Instruction ->
Update the passage on Texas water conservation laws, starting with "Austin’s Democratic Sen." and going on through "water by 2020.", so that "yuccas" becomes "agaves". Give that span back with this one change.

Excerpt ->

▽

Several water conservation bills were passed into law this session. HB 4, introduced by Rep. Allan Ritter (R-Nederland), marked the most significant and impactful among those he signed. The bill allocates $2 billion toward a new State Water Implementation Fund for Texas (SWIFT) from the state’s “Rainy Day Fund,” pending voter approval in the November 5th election. If approved, SWIFT will be used to fund water-related projects, infrastructure, and conservation projects with loans. The bill requires that 20% of funding go toward conservation and re-use, with another 10% toward agricultural water projects.

Faucet dripping Earth dropThree bills passed that will address the problem of wasted water. HB 857, by Rep. Eddie Lucio (D-Brownsville), requires water utilities to conduct annual water loss audits. HB 1461, from Rep. Jimmie Don Aycock (R-Killeen), requires customer notification of audit results. Rep. Lon Burnam’s (D-Fort Worth) HB 3605 requires utilities to use a portion of state financial assistance funds to repair municipal water main leaks, which would save an estimated 20 billion gallons annually.

Austin’s Democratic Sen. Kirk Watson got his SB 198 signed into law as well. It makes it illegal for homeowners associations to prohibit members from utilizing xeriscaping and drought-resistant landscaping. Watson noted that residential lawns are commonly made up of St. Augustine and Kentucky bluegrass, both of which require extensive watering. This is a significant problem in arid regions like west Texas. It takes much less water to grow native plants like yuccas, creosote, and Texas sagebrush, all of which are favorable for lawn aesthetics. An increase in drought-tolerant plants as opposed to traditional lawn grasses could save 14 billion gallons of water by 2020.

△

Information supplied ->
▽

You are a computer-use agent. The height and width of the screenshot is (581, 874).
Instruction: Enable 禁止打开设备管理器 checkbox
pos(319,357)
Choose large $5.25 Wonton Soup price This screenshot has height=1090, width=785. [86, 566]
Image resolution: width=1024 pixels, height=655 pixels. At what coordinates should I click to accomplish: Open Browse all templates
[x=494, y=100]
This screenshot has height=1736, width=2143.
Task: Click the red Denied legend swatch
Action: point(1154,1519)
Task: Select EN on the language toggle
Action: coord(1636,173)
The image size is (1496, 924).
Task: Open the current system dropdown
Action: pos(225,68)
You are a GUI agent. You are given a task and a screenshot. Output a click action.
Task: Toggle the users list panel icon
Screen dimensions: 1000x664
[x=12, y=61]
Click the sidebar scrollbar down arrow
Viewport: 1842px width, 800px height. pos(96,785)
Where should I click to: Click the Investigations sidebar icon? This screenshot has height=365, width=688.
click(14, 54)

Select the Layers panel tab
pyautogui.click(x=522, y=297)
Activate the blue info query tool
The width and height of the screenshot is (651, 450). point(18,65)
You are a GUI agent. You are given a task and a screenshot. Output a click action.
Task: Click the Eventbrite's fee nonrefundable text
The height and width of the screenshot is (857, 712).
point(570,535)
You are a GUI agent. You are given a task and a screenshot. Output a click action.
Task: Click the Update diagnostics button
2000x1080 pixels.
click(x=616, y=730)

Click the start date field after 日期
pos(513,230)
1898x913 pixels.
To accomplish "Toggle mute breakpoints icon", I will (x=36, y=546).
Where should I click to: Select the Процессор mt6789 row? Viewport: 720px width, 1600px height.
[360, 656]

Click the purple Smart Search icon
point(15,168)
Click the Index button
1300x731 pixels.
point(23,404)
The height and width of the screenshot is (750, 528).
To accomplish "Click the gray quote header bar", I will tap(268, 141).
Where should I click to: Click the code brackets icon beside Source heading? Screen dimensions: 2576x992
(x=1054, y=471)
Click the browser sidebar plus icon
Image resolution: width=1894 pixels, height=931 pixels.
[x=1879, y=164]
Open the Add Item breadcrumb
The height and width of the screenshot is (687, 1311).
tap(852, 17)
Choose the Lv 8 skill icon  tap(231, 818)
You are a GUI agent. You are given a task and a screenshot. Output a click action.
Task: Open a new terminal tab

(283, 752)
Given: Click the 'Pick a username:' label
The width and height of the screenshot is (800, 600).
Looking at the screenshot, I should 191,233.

△

Answer in full ->
Austin’s Democratic Sen. Kirk Watson got his SB 198 signed into law as well. It makes it illegal for homeowners associations to prohibit members from utilizing xeriscaping and drought-resistant landscaping. Watson noted that residential lawns are commonly made up of St. Augustine and Kentucky bluegrass, both of which require extensive watering. This is a significant problem in arid regions like west Texas. It takes much less water to grow native plants like agaves, creosote, and Texas sagebrush, all of which are favorable for lawn aesthetics. An increase in drought-tolerant plants as opposed to traditional lawn grasses could save 14 billion gallons of water by 2020.